Characterization of killed but metabolically active uropathogenic Escherichia coli strain as possible vaccine candidate for urinary tract infection.

BACKGROUND AND AIM: Urinary tract infection (UTI) is the second most frequent infection in human, and uropathogenic Escherichia coli is its most common cause. Although antibiotics are the standard treatment for UTI, they can cause harmful effects on gut microbiome and increase the rate of existing drug-resistant bacteria, which make the vaccine research reasonable. This study was conducted to construct a Killed but Metabolically Active (KBMA) E. coli strain, and to determine its characteristics as a possible vaccine candidate for UTI, which will be evaluated in further investigations.

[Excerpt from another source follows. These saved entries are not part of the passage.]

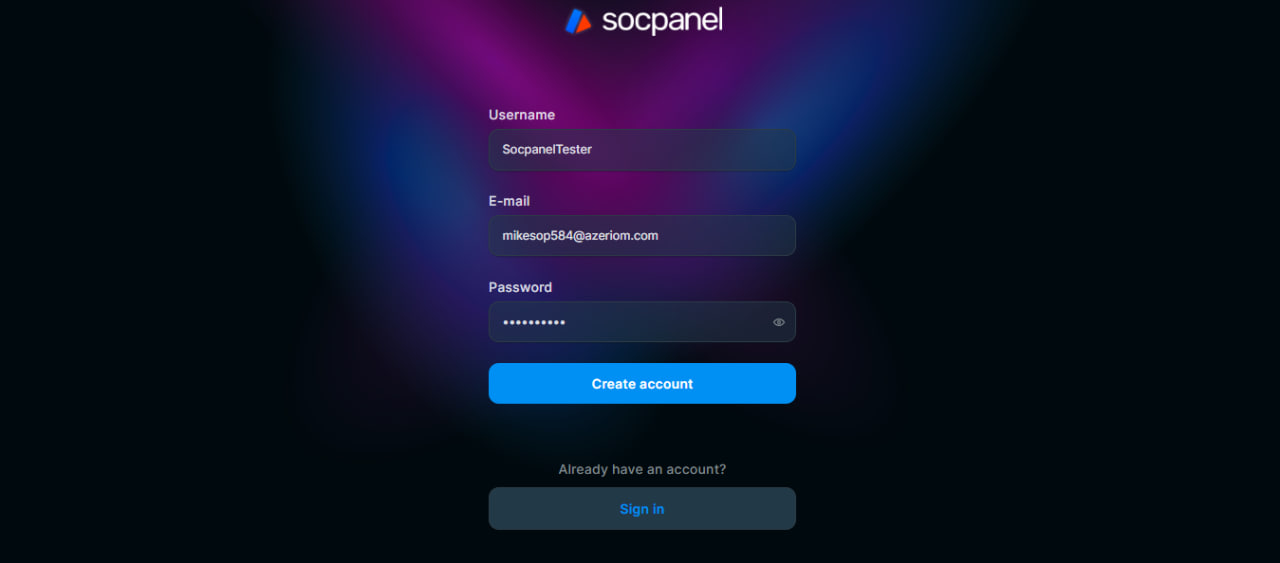This screenshot has height=563, width=1280.
Task: Go to Sign in
Action: point(642,509)
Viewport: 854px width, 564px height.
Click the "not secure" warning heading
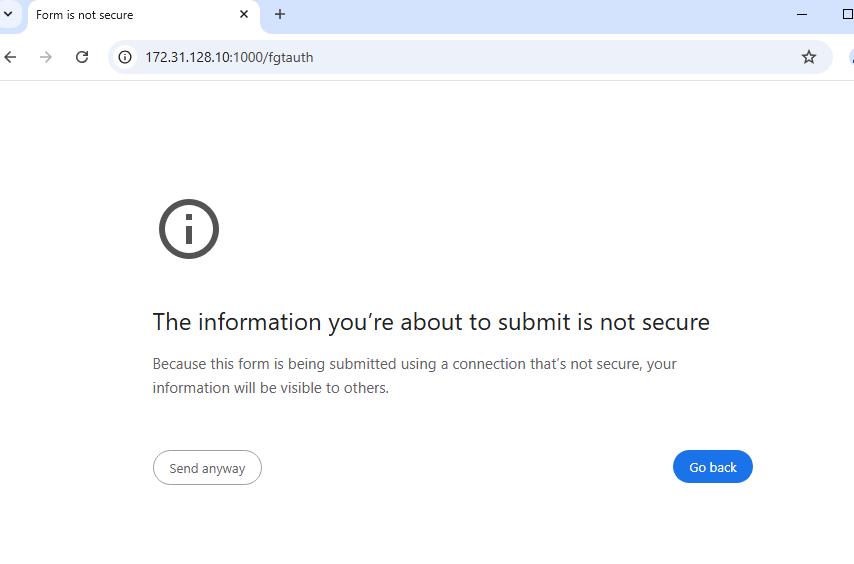[431, 322]
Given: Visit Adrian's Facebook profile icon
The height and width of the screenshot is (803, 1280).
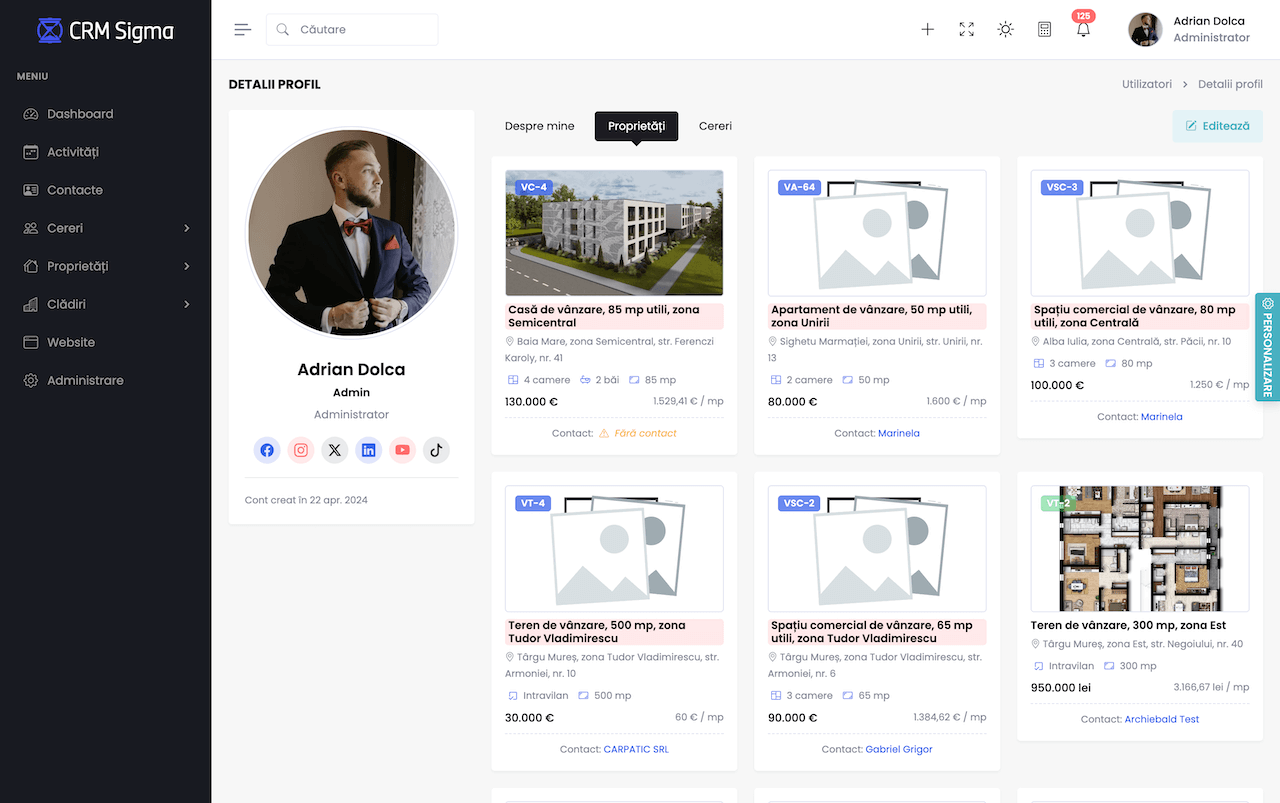Looking at the screenshot, I should 266,450.
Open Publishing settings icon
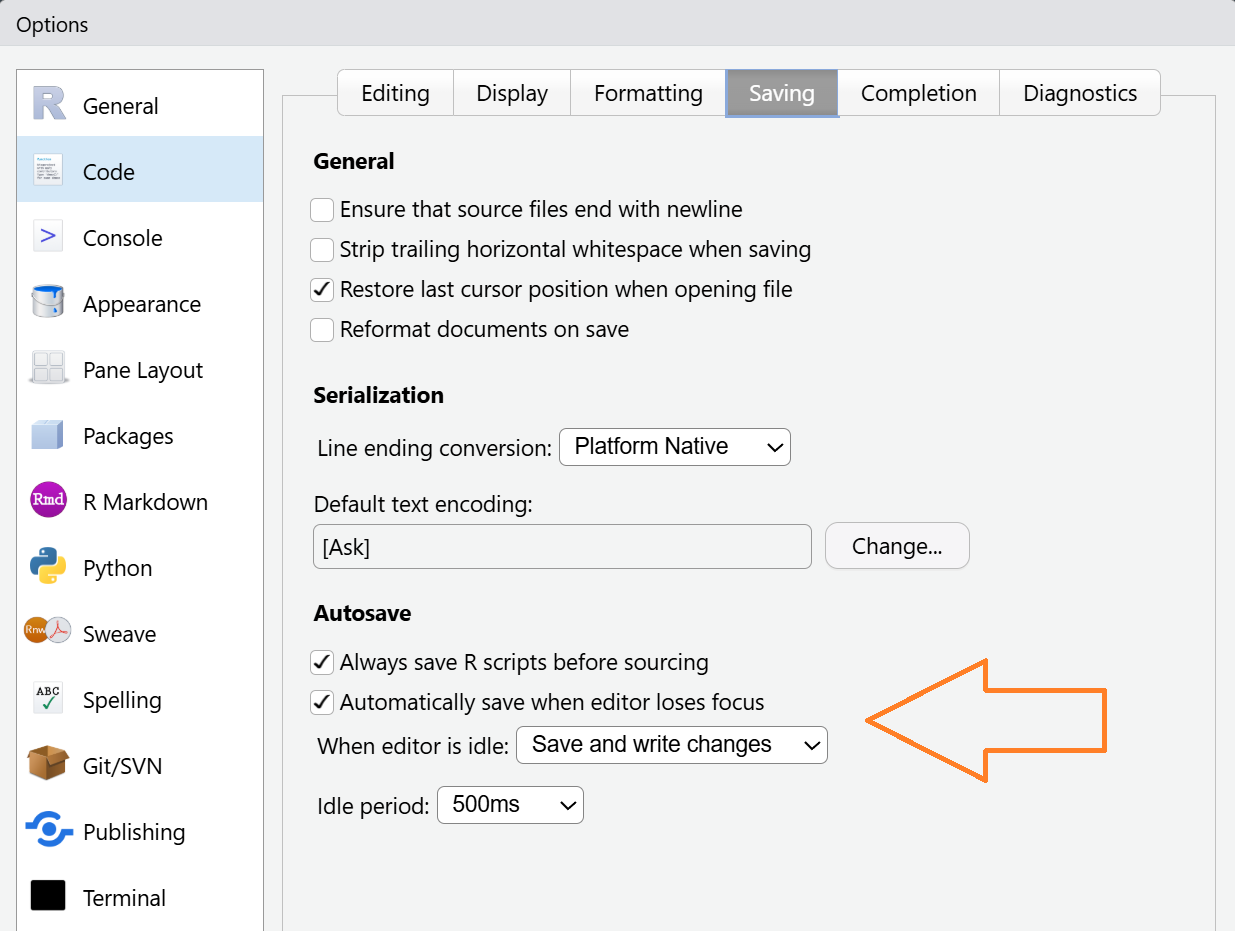 (48, 831)
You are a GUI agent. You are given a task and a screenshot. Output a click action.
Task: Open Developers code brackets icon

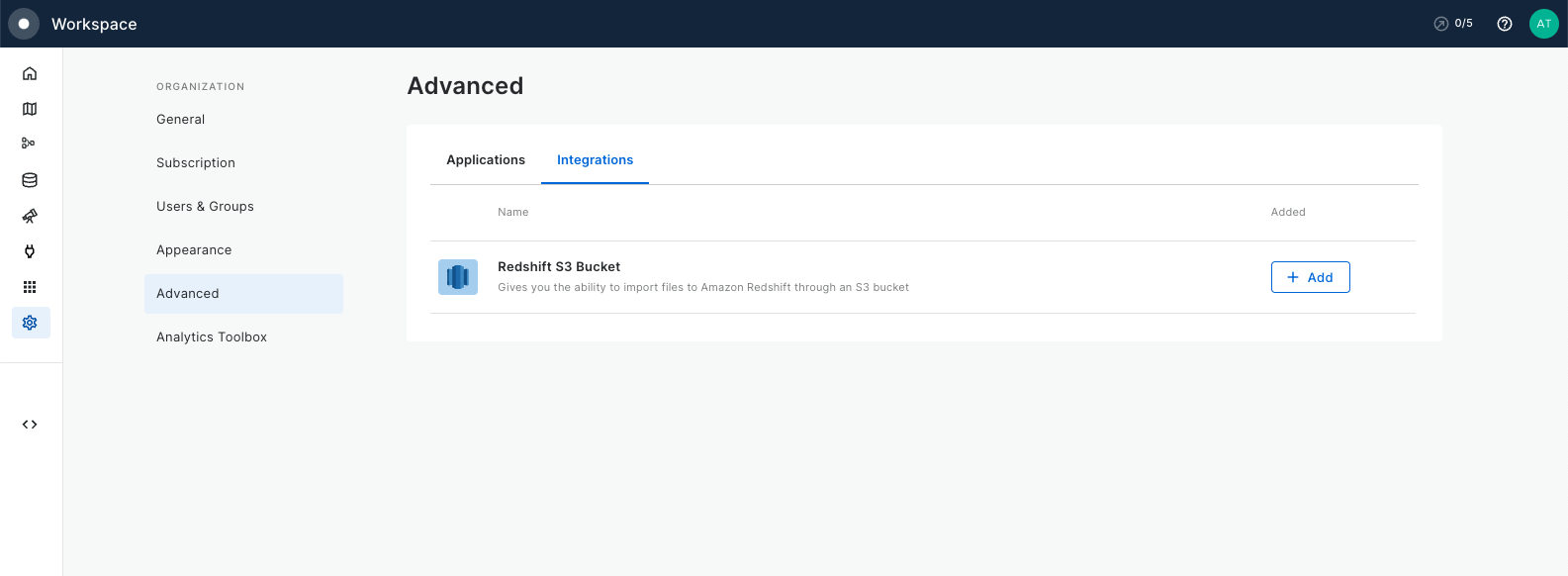tap(30, 425)
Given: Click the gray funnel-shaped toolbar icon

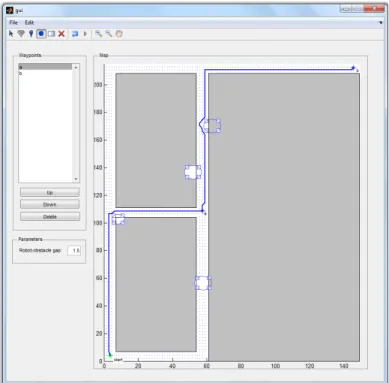Looking at the screenshot, I should coord(21,34).
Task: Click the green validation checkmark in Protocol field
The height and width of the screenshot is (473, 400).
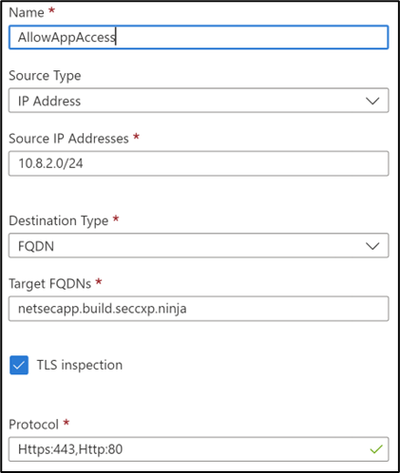Action: pyautogui.click(x=376, y=450)
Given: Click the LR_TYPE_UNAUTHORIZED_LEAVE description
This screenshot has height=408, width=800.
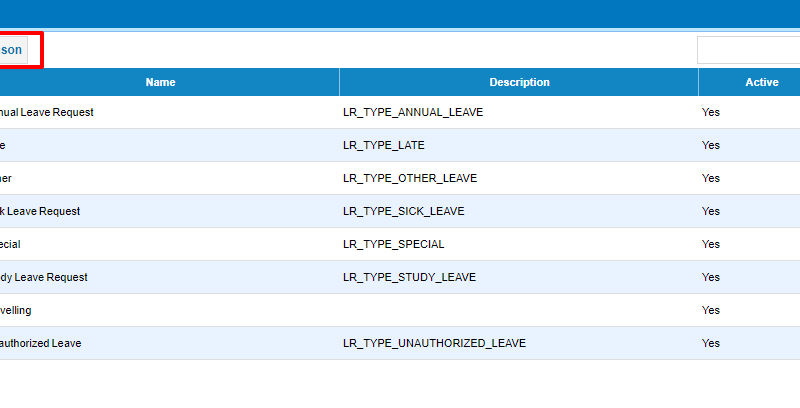Looking at the screenshot, I should [434, 343].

METHODS: The uvrB gene of uvrABC excision repair system of E.coli was deleted to construct a ΔuvrB mutant, lacking repairing system of intercross linkages between DNA strands. To construct KBMA strain, the ΔuvrB mutant was PUVA-treated, using different doses of 8-methoxypsoralen (8-MOP) followed by different doses of ultraviolet A (UVA) irradiation (365 nm), until the optimal doses of each were achieved. Then, different characteristics of the PUVA-treated E. coli (with the optimal doses) were assessed, using cell counting, colony formation assay, MTT and XTT assays, fluorescent staining, and flow cytometry.

RESULTS: PUVA treatment's optimal dose for E. coli isolates was 150 ng/ml 8-MOP plus 1000 mj/cm2 UVA. While the PUVA-treated isolates had a significant decrease in cell counting, the fluorescent dying of the un-grown parts of the culture plates revealed living bacteria with bizarre shapes. Meanwhile, MTT and XTT assays demonstrated the metabolic activity of these bacteria and flow cytometry confirmed their aliveness.

CONCLUSION: These PUVA-treated bacteria, with metabolic activity and proliferation inability, seem to be good enough to be tested in vitro and in vivo as a candidate for vaccine against UTI. Therefore it seems the first step toward development of a vaccine candidate is successfully done. The immunogenicity and protectivity of these treated bacteria is under evaluation.